If you mean leaving time between the primer and top coat then no problems however if you mean leaving time between the basecoat and lacquer then no you should not do this and don't consider using methylated spirits for panel wiping.


----------



## Tintin (Sep 3, 2006)

Pretty sure meths will dissolve the cellulose paint. That's why you can clean brushes with it.

A litre of panel wipe is only £5 at Express Paints, or more at Metalflake but free postage. Local auto paint shops will stock it for sure. For the sake of a fiver or tenner it's worth getting the proper thing I reckon


----------



## Gtiracer (Jul 17, 2008)

chongo said:


> Why spray something knowing when the dust is going to lie on the finish.


Knocked the thanks button accidentally when trying to reply earlier, unfortunately I don't have a dedicated studio especially for spraying in my garden that's set up with the perfect 100% dust free conditions. Therefore I assume that the atmospheric conditions will probably have a 2%-5% content of dust which although I will try to apply an invisible force field to protect my items. There is the minute possibility of a couple of fragments of dust landing on them.

I hope in your infinite wisdom you can understand this is a one off job and im just trying to make the best of it I can.

Thank you to everyone else for the helpful comments


----------



## Gtiracer (Jul 17, 2008)

Using cellulose paints how long should I leave the last layer of colour before applying lacquer please? There seem to be opinions varying between 15 mins and 48 hours

At the moment there is colour on there but I need to sand out some imperfections before spraying more colour on, then will move on to the lacquer


----------



## Shug (Jul 13, 2007)

If theres a chance of dust, I'd go over it with tack cloths as well after the panel wipe. 
I'd put on plenty coats of cellulose before lacquering. It goes on pretty thin.


----------



## AllenF (Aug 20, 2012)

Meths ( the purple stuff ) has an oil based dye in it so certainly wouldnt wipe down with that it would be like cleaning it with silicon spray.
Tack cloth is you best bet .
panel wipe is the next best option


----------



## Gtiracer (Jul 17, 2008)

Yes i will do that, i am staying well away from meths after the advice. howlong do you think i should wait before applying lacquer?

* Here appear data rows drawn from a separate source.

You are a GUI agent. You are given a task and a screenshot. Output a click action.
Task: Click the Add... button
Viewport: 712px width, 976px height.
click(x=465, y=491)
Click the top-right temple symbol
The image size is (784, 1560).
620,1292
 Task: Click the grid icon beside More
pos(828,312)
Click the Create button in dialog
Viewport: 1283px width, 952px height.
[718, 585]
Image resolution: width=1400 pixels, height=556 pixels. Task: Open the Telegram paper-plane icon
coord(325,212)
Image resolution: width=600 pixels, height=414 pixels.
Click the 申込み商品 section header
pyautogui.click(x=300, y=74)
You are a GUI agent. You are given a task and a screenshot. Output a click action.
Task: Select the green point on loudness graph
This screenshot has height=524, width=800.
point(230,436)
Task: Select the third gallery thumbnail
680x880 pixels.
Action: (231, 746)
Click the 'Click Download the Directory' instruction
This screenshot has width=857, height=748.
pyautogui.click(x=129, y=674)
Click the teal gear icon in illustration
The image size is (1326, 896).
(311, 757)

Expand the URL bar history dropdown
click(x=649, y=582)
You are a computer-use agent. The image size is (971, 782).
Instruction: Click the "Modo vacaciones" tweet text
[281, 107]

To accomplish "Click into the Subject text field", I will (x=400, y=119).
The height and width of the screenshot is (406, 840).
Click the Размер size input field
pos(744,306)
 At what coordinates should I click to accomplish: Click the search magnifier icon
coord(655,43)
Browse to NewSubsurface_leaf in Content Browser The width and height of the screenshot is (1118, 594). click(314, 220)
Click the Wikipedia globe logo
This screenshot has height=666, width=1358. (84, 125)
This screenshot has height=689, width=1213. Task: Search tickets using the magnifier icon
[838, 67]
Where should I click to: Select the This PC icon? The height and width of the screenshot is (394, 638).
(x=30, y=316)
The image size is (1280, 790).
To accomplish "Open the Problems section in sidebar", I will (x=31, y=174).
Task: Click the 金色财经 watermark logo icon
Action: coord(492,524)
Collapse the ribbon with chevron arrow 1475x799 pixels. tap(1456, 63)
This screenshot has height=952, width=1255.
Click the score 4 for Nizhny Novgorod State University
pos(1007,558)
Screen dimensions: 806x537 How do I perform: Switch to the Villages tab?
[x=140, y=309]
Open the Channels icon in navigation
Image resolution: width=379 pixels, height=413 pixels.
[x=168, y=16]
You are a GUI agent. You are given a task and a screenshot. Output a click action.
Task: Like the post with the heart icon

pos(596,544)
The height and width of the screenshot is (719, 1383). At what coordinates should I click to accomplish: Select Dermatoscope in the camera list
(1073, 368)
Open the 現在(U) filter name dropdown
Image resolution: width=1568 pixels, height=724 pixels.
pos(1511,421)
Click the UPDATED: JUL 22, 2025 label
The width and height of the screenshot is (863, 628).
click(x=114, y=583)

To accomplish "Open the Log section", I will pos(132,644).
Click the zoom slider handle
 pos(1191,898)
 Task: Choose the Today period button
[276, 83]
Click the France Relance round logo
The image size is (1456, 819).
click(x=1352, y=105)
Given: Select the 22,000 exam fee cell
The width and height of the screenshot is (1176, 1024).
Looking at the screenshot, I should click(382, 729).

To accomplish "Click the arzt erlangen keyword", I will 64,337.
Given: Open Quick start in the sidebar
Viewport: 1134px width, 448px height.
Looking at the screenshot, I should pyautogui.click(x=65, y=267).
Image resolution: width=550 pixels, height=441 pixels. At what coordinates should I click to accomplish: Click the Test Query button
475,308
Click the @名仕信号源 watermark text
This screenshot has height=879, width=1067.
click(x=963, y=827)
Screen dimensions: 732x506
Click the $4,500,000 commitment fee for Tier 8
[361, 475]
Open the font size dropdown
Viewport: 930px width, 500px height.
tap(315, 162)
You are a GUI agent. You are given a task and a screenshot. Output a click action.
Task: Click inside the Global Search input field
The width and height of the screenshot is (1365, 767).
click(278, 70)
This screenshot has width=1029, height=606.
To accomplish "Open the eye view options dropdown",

and should I sand the colour coat before applying the lacquer as well please?

Cheers


----------



## Scoobycarl (Aug 13, 2011)

If you sand basecoat you will need to spray more basecoat before clear ! 
Should only sand basecoat if its got dirt nibs you want to remove or if it has too much texture which shouldnt happen really ! If you sanded basecoat then clear coated it you would see the scratch marks especially silver.


----------



## Gtiracer (Jul 17, 2008)

Scoobycarl said:


> If you sand basecoat you will need to spray more basecoat before clear !
> Should only sand basecoat if its got dirt nibs you want to remove or if it has too much texture which shouldnt happen really ! If you sanded basecoat then clear coated it you would see the scratch marks especially silver.


Yes I plan to add more colour. I'm sanding a couple of imperfections. but I dont want to start spraying the last layers of colour until I know how long to leave it before spraying lacquer on.

Any clues please


----------



## XRDAN (Feb 28, 2012)

ask your paint supplier for the tds or search online for it. this will give you the all the info you need. the main thing is to make sure the base coat is fully dry before applying the clear. This weather its best to apply some gentle heat, also the panel temp will make a massive difference to drying times and how the base lays down.


----------



## Scoobycarl (Aug 13, 2011)

Im not familiar with cellulose as i have not sprayed it for years but normal basecoat can be left upto 24 hours before you have to clearcoat it,but normaly you would clear it after 30 minutes after your last coat of base.


----------